SPL: The Professional Choice for Processing Multi-Layered JSON Data
Business data often exhibits hierarchical relationships. For example, an order contains date, customer, and order details, with order details further containing price, quantity and product, and product encompassing name and category.
JSON’s nestable structure is well-suited for describing such relationships. For example, here’s the order data:
[ { "order_id": 10248,"order_date": "2022-07-04","freight_rate": 2,"weight": 5,
"order_details": [
{ "price": 14.0,"quantity": 12.0,
"product": {"product_id": 17,"name": "beef","category":"Food"},
},
{ "price": 9.0,"quantity": 10.0
"product": {"product_id": 42,"name": "rice","category":"Food"}
}
],
"customer": {
"customer_id": 87,"name": "abc inc",
"city": "New York","phone_number": "26471510"
}
},
{ "order_id": 10249,"order_date": "2012-07-05","freight_rate": 10,"weight": 3,
"order_details": [
{ "price": 18.0,"quantity": 9.0
"product": {"product_id": 14,"name": "Computer","category": "Electronic"},
}
],
"customer": {
"customer_id": 991,"name": "bcd.com",
"city": "Los Angeles","phone_number": "(0251) 1031259"
}
}
...]
An order has both regular attributes “order ID, date, freight rate, weight” and nested attributes “order details, customer”. Order details, in turn, contain the nested attribute “product.”

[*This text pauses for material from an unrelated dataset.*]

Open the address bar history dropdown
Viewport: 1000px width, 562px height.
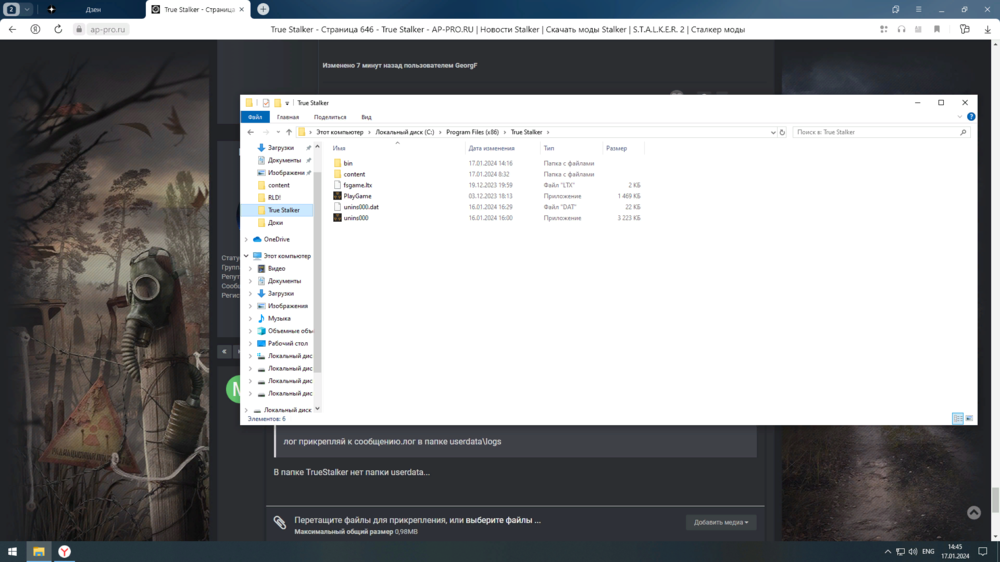pyautogui.click(x=773, y=132)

For this nestable structure, the common data organization method is a multi-layer nested table, where fields can be tables or records. When calculating, tables or records at any layer are treated as objects, enabling consistent operations.

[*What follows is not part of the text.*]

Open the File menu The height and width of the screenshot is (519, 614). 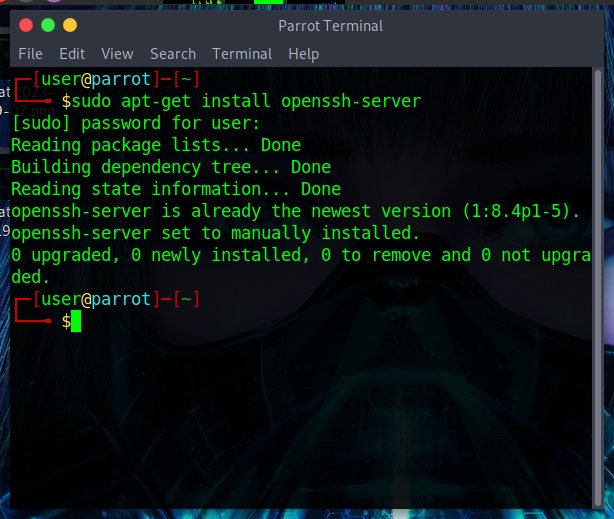coord(30,54)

However, SQL inherently supports only flat tables and cannot implement this nested structure. Some new analytical databases partially support nested structures, including JSON data processing.
For example, to retrieve order_id, order_date, and the name and city of the nested attribute customer from the order data, the DuckDB code would be:
select order_id, order_date, customer.name, customer.city
from read_json_auto('orders.json')
It treats the single-row nested field customer as a record, extracting its fields using record-style access. However, this method only works for single-row nested fields and doesn’t support multi-row order_details—attempting this would simply return null.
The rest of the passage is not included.